Фани совершила короткую автомобильную поездку на юг и увидела немало интересного. У этой страны был свой красочный облик и свои формы, которые проплывали перед ее глазами, как в цветном фильме, за праздничной пышностью и театральной фантастикой которого, однако, угадывалась жестокая трагедия народа, борющегося с самим собой, чтобы выйти на какой-то свой, новый путь. Разумеется, это были беглые впечатления, и все это трогало Фани лишь постольку, поскольку казалось занятным и вызывало острое возбуждение, подобное трепету, который охватывает иностранца, когда бычьи рога вспарывают живот несчастного, разодетого в золото и шелк тореро. Здесь не было и в помине филистерского спокойствия других стран. Одна крайность переходила в другую без мягких полутонов компромисса, и столкновения этих крайностей рождали новые конфликты. Старинные соборы чередовались с клубами анархистов, рабочие митинги с поклонением святым мощам. После почерневшего от фабричного дыма Бильбао она увидела Толедо, потонувший в сонной романтике. В Мадриде она познакомилась с аристократами, которые все еще верили в архангелов и в чудотворные статуи богородиц, а в отеле слуги читали Энгельса и Дарвина. В Барселоне работа кипела в американском темпе, в Севилье бренчали гитары и жизнь катилась в сладкой неге, как ленивые воды Гвадалквивира. По радио гремело пламенное красноречие Пассионарии, в Авиле женщины два раза в день ходили на литургию. Аристократы устраивали заговоры против республики, пролетарии грозились их перерезать, по все медлили. У Фани был иммунитет против романтики (по крайней мере она любила этим хвастаться), и контрасты сегодняшней Испании казались ей гораздо интереснее, чем изъеденное пылью веков величие Толедо и Эскуриала. Она сразу поняла настоящую причину того, что увидела: и здесь, как в Англии, одни имели все, а другие ничего; с той разницей, что здесь те кто не имел ничего, протестовали и бунтовали. Здесь слуга не хотел всю жизнь оставаться слугой, не хотел, чтобы дети его тоже стали слугами, ибо это оскорбляет человеческое достоинство. Правда, Фани вдолбили еще в детстве, что подобные претензии угрожают существованию цивилизации. Но сейчас она ничуть не была склонна тревожиться о судьбах цивилизации. Ей казалось просто забавным немного пожить в этой стране, где люди озлоблены, где в любой день может разразиться революция и где быстрей пройдет время, пока уляжется негодование семьи Ллойдов.

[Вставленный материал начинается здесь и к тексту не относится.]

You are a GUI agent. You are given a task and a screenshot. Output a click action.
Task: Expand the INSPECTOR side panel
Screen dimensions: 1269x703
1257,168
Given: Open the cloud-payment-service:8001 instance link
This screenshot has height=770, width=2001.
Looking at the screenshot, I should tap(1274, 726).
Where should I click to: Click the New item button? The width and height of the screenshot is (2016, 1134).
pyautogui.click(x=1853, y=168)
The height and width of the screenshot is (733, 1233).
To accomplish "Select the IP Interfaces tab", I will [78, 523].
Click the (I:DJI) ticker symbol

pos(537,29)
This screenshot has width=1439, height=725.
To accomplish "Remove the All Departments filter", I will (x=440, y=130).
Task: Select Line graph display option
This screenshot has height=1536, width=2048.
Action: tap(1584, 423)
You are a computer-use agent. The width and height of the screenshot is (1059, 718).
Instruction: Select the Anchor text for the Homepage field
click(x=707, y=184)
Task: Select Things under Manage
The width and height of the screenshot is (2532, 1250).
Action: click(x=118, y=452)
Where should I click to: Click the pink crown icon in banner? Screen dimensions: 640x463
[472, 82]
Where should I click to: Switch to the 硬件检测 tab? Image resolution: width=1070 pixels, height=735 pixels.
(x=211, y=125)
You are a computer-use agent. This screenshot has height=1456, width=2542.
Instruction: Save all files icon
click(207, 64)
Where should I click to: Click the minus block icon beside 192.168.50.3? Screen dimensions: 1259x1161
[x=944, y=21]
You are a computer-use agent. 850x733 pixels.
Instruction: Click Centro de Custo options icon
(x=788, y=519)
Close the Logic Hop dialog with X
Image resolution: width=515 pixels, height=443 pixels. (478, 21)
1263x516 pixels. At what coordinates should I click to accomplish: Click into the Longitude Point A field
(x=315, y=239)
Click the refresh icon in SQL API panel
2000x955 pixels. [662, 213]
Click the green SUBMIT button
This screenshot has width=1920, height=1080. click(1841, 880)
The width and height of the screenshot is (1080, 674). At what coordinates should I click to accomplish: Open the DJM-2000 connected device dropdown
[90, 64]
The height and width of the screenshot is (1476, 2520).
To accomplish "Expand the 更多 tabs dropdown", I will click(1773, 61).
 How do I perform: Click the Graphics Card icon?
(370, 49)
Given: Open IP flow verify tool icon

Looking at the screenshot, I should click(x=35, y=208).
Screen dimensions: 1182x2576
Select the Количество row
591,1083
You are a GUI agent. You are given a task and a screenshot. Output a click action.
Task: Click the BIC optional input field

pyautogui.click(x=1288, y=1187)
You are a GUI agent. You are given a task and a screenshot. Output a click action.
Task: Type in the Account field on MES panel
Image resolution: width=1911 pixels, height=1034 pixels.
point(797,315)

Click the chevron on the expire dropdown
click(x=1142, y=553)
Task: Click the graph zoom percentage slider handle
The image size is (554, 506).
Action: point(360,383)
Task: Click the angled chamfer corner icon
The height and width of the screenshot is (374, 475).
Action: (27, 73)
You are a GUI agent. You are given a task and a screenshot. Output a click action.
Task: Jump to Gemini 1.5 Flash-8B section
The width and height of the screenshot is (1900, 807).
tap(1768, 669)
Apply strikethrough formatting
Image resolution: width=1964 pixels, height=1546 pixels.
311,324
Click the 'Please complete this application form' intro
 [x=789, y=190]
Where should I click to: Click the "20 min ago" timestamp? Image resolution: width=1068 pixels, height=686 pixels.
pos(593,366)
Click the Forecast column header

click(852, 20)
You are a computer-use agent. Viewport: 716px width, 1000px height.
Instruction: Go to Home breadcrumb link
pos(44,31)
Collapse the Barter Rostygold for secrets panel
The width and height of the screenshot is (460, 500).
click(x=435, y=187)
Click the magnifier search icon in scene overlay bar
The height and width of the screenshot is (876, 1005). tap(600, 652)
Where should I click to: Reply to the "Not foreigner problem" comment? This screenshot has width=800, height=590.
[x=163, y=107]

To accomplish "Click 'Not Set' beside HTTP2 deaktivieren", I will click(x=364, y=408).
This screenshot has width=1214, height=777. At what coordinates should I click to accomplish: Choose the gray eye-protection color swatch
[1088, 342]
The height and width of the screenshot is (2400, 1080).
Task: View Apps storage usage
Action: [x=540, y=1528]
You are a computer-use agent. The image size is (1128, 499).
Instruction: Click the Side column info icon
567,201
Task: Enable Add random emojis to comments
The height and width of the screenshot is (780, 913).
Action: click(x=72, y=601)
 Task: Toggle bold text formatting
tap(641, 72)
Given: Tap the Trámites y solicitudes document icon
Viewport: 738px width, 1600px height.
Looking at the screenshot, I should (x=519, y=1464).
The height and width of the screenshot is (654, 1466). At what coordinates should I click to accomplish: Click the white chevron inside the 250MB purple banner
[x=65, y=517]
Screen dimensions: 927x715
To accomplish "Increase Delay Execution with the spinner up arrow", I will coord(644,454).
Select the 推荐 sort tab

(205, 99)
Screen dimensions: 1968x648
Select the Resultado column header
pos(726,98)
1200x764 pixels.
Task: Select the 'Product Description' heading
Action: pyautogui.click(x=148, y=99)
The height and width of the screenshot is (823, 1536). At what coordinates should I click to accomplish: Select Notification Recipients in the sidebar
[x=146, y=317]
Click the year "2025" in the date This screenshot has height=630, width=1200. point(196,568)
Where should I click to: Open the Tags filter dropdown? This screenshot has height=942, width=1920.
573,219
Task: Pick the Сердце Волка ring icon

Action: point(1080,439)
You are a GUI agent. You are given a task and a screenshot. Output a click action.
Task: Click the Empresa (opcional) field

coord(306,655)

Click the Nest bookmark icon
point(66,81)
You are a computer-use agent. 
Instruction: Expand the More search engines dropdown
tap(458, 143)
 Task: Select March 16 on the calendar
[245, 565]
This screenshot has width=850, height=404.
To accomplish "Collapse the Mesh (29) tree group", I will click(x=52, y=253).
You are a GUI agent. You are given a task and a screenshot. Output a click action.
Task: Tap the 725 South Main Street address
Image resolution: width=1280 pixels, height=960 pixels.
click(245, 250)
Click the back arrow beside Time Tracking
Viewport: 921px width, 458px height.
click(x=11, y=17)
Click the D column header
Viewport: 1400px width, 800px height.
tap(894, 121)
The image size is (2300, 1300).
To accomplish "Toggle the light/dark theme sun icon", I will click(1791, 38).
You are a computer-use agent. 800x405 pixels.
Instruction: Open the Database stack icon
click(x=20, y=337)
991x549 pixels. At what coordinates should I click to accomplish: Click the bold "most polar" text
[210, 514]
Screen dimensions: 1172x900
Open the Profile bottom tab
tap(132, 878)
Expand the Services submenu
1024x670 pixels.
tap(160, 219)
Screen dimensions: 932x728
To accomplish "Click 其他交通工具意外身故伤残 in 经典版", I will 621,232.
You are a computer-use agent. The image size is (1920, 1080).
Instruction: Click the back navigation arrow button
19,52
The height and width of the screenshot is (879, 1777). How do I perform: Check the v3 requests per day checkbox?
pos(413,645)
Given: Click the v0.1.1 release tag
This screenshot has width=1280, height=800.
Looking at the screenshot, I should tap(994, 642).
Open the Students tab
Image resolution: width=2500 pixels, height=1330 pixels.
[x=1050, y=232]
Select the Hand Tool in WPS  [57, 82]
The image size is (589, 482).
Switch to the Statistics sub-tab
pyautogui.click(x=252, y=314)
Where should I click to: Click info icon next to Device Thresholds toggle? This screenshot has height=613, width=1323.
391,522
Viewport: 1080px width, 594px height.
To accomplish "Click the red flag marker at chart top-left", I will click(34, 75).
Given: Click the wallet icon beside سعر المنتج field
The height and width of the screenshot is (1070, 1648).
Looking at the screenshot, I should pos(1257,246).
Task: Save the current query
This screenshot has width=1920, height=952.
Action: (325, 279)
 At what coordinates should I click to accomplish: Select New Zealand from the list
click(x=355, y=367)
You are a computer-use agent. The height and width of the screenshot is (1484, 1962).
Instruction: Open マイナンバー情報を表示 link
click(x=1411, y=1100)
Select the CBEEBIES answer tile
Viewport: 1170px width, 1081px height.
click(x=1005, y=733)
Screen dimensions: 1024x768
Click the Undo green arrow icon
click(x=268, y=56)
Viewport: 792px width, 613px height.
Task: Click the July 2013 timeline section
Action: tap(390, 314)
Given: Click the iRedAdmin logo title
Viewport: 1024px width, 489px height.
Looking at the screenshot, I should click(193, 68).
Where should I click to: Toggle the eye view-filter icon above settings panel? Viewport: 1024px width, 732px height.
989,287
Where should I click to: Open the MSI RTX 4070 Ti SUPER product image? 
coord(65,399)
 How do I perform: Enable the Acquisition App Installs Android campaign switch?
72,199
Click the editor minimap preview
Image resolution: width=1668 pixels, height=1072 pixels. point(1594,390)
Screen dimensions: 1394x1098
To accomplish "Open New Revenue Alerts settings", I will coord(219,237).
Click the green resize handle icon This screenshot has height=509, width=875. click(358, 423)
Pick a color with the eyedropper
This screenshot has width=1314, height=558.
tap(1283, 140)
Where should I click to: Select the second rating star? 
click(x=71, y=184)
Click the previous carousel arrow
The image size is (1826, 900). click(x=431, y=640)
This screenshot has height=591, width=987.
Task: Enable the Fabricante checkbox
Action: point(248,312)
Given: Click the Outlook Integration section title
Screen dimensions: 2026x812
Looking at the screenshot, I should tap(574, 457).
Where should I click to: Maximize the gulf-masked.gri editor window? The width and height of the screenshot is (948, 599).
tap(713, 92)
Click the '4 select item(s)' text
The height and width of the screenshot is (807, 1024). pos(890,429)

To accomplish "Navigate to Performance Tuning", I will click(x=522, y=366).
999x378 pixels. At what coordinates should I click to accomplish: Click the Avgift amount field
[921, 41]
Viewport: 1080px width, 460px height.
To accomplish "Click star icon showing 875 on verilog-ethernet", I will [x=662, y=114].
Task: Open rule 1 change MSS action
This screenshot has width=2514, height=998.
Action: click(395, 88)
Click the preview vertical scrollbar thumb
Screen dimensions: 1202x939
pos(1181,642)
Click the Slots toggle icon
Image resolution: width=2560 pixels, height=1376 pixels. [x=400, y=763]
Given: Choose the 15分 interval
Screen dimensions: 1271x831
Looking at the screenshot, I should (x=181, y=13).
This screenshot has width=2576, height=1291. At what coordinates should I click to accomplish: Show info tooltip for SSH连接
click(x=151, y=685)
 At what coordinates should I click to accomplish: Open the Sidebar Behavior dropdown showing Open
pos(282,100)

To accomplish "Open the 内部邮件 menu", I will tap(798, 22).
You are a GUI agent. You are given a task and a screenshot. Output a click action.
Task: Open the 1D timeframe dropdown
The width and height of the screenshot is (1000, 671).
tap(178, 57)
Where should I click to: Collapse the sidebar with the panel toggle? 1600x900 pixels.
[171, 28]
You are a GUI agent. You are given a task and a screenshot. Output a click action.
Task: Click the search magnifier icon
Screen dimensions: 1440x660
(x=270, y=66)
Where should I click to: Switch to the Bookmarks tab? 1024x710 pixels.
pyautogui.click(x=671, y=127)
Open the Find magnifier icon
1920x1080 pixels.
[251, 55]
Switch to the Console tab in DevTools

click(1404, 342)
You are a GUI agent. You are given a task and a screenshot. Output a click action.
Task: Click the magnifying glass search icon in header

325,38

В Мадриде Фани встретилась с другом детства – мистером Блеймером, или просто Лесли, как она его называла. Она сказала ему, что хотела бы на некоторое время остаться в Испании.

– Что ты будешь здесь делать? – спросил он.

– Развлекаться, – ответила Фани со всей серьезностью, какой требовал поставленный перед ней вопрос. – Кроме того, я изучу страну, соборы, бои быков…

– Что ж, только не слишком увлекайся! – предупредил ее Лесли.

Фани вернулась в Сан-Себастьян и сняла на три месяца виллу у маэстро Фигероа, забытого художника. Маэстро Фигероа в молодости был довольно известным живописцем, хотя и не сумел прославиться за пределами Испании подобно Пикассо или Сулоага. Его картины, несмотря на оригинальный колорит, были испорчены театральностью композиции и вызывали у критиков улыбку. Вилла у него была несколько уединенная, зато красиво расположенная на склоне, спускавшемся к самому океану. Фани поселилась в ней вместе с шофером и пожилой служанкой, рекомендованной ей самим маэстро. Она ежедневно брала уроки испанского языка и читала книги, привезенные из Парижа, но скоро ей стало скучно. Тогда она пригласила Друзей, и, когда те приехали, ей опять стало скучно.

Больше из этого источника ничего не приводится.